GOAL: Copy out the records unchanged, beginning with the line that contains "Where should I click to: Dismiss" and continuing through the line that contains "point(120,44)", with both of those lines included.

************

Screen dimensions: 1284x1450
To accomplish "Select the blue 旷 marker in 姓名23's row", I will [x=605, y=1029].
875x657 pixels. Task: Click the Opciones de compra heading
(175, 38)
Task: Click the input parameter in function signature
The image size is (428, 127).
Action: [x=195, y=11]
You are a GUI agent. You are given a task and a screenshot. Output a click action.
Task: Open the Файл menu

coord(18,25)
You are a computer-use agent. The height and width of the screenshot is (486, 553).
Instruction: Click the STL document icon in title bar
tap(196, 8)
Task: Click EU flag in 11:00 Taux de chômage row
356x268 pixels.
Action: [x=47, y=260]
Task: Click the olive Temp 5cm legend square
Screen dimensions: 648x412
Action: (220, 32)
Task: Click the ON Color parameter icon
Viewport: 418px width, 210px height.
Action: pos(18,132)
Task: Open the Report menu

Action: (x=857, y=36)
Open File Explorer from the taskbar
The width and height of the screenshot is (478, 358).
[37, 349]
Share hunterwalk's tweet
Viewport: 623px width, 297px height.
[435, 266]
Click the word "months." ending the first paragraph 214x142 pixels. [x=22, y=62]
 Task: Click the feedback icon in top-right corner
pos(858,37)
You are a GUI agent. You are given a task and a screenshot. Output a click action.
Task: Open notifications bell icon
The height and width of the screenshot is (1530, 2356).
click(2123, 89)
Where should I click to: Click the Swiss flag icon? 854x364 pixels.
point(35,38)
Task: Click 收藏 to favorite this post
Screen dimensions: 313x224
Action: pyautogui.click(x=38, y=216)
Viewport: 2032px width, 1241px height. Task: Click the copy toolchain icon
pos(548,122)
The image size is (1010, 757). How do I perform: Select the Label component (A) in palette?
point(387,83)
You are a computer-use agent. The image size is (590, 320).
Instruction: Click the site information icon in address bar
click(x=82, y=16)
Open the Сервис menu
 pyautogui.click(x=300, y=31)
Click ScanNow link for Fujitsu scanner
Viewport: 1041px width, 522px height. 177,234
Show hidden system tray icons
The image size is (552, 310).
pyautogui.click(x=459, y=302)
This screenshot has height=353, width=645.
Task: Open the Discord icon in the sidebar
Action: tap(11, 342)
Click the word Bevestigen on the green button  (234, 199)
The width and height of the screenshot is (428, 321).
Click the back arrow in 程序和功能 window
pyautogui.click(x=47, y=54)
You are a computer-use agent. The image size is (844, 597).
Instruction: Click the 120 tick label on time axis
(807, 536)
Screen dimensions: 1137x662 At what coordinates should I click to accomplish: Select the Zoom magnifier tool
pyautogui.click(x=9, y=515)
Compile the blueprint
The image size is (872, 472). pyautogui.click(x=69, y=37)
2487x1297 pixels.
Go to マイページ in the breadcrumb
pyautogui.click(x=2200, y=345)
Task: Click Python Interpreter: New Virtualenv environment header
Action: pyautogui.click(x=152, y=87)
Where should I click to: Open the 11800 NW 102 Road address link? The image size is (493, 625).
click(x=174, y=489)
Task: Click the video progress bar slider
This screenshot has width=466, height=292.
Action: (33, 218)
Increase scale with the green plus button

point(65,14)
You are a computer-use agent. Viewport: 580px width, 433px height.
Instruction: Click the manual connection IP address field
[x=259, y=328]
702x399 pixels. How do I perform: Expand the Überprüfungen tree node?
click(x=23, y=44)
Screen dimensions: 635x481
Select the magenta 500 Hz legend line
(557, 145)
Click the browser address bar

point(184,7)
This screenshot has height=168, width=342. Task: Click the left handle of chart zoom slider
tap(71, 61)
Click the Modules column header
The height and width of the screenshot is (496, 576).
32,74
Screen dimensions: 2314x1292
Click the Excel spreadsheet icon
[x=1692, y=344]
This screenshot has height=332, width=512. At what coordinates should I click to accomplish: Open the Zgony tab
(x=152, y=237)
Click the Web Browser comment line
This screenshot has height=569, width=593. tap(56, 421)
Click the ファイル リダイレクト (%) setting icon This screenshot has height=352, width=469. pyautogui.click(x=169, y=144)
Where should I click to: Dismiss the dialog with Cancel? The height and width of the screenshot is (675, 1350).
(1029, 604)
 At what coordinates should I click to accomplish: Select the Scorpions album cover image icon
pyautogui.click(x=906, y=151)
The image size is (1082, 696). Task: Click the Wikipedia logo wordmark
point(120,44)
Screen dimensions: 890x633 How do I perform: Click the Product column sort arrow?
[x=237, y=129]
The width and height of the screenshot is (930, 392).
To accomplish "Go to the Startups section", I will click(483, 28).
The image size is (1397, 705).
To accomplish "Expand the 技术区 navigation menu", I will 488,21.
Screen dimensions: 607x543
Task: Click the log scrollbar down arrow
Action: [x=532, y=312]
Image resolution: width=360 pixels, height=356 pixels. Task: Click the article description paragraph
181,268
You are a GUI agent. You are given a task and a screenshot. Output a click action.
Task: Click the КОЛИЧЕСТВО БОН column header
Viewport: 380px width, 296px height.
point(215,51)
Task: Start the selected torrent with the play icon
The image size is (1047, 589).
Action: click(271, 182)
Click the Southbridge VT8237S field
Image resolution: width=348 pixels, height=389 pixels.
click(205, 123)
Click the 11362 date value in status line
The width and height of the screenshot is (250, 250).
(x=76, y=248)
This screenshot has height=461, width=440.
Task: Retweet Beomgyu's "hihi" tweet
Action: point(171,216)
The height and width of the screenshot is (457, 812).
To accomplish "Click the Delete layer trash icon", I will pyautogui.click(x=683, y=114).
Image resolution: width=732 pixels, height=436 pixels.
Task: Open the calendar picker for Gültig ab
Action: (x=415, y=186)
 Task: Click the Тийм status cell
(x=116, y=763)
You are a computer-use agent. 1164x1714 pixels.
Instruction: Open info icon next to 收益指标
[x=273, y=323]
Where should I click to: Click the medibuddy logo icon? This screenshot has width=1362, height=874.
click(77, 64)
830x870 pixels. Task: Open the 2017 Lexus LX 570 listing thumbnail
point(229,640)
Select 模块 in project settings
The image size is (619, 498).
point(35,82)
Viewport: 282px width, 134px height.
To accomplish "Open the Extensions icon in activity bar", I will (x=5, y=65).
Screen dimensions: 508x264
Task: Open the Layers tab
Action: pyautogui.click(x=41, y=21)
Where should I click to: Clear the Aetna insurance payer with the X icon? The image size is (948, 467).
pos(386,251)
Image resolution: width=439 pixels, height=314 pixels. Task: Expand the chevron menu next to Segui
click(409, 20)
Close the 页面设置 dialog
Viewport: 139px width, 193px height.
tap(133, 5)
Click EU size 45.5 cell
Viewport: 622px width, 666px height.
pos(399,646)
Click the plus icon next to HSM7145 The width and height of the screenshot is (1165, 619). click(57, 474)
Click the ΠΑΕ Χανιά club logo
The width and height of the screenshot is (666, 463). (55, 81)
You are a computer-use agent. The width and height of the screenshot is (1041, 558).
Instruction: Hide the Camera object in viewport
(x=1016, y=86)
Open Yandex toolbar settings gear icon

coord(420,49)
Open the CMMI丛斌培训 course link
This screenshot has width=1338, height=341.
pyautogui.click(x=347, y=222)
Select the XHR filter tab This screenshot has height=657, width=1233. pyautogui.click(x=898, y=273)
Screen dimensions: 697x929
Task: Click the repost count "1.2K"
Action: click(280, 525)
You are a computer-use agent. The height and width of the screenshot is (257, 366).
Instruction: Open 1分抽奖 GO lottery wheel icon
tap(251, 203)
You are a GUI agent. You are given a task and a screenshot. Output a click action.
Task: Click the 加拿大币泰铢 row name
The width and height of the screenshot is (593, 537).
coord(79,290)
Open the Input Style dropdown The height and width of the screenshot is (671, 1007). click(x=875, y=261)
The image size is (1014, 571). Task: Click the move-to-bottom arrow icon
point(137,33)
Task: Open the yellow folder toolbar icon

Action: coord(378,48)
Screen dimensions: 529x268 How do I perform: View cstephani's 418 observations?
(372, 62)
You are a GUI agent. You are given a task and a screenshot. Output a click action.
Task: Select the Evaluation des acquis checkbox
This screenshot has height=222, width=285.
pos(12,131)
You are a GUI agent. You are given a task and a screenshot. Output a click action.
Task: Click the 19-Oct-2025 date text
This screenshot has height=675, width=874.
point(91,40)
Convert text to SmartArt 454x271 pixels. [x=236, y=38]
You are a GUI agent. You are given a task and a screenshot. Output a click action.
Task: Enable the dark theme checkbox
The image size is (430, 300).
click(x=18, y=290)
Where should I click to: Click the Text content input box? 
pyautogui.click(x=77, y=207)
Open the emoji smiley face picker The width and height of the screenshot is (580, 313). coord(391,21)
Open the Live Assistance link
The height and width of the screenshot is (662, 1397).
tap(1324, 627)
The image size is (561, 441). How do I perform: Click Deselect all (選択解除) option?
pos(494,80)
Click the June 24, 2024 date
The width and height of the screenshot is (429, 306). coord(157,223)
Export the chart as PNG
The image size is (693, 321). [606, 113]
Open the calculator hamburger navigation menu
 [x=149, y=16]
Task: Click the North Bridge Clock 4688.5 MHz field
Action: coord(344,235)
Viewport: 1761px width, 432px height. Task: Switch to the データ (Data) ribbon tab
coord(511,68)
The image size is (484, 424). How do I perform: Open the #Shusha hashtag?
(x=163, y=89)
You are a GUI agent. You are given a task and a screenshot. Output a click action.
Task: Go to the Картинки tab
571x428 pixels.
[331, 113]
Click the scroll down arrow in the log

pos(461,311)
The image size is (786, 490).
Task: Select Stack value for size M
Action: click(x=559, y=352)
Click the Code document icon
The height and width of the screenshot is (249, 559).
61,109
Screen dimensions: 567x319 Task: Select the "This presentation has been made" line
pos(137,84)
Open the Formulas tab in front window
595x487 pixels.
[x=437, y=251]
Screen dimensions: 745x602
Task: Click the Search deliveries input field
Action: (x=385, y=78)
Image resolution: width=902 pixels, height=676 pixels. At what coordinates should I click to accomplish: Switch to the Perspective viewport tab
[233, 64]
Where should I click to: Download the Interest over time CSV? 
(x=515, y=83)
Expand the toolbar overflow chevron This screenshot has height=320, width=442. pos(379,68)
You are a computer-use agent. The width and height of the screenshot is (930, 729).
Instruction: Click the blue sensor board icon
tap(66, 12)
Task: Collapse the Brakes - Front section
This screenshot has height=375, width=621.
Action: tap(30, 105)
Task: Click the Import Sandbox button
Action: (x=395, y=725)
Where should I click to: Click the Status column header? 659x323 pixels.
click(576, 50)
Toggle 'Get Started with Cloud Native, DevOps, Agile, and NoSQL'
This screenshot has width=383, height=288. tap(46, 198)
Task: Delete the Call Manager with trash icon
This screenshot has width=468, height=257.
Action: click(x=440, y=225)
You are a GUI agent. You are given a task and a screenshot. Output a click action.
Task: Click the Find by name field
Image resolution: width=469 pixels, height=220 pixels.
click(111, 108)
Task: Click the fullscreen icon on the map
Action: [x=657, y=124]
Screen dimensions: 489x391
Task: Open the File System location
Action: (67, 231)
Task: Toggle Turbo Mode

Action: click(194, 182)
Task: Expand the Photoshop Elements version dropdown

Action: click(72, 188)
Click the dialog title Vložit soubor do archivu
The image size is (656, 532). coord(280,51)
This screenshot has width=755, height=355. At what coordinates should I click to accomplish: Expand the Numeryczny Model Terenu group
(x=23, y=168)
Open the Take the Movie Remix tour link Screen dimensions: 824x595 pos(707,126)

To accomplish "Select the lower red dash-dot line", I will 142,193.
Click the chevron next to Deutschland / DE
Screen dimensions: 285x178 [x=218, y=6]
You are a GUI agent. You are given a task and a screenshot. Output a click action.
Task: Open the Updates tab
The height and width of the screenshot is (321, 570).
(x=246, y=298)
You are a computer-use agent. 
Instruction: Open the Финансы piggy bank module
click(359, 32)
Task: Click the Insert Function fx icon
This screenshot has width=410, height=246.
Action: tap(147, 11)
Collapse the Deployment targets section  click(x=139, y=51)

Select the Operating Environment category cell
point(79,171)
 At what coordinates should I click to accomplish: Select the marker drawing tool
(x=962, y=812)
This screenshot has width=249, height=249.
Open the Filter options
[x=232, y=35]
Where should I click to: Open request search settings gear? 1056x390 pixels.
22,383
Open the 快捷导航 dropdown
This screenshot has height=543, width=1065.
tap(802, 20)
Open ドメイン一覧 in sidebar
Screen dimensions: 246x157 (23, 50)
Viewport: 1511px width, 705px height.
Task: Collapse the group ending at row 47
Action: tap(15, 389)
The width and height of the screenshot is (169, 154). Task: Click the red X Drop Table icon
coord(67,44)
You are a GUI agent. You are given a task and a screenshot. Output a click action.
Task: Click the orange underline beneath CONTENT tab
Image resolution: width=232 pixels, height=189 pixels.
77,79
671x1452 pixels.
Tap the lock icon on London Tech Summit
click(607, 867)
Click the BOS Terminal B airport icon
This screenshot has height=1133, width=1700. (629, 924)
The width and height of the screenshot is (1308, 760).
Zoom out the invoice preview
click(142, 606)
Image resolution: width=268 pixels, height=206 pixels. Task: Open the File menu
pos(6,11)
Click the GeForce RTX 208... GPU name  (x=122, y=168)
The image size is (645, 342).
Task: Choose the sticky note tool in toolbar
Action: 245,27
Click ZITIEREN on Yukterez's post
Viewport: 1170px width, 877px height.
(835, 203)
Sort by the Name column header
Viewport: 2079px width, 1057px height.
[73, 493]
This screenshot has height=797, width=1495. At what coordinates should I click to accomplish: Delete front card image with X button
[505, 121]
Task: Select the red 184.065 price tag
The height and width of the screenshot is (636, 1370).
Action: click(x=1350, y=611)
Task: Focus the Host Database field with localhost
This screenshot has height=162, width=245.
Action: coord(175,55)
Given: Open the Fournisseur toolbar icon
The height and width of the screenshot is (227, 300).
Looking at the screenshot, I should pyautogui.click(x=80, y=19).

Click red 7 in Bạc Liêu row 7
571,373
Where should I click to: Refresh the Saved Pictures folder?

************

ANSWER BELOW:
Where should I click to: Dismiss the dialog with Cancel? The height and width of the screenshot is (675, 1350).
(1029, 604)
 At what coordinates should I click to accomplish: Select the Scorpions album cover image icon
pyautogui.click(x=906, y=151)
The image size is (1082, 696). Task: Click the Wikipedia logo wordmark
point(120,44)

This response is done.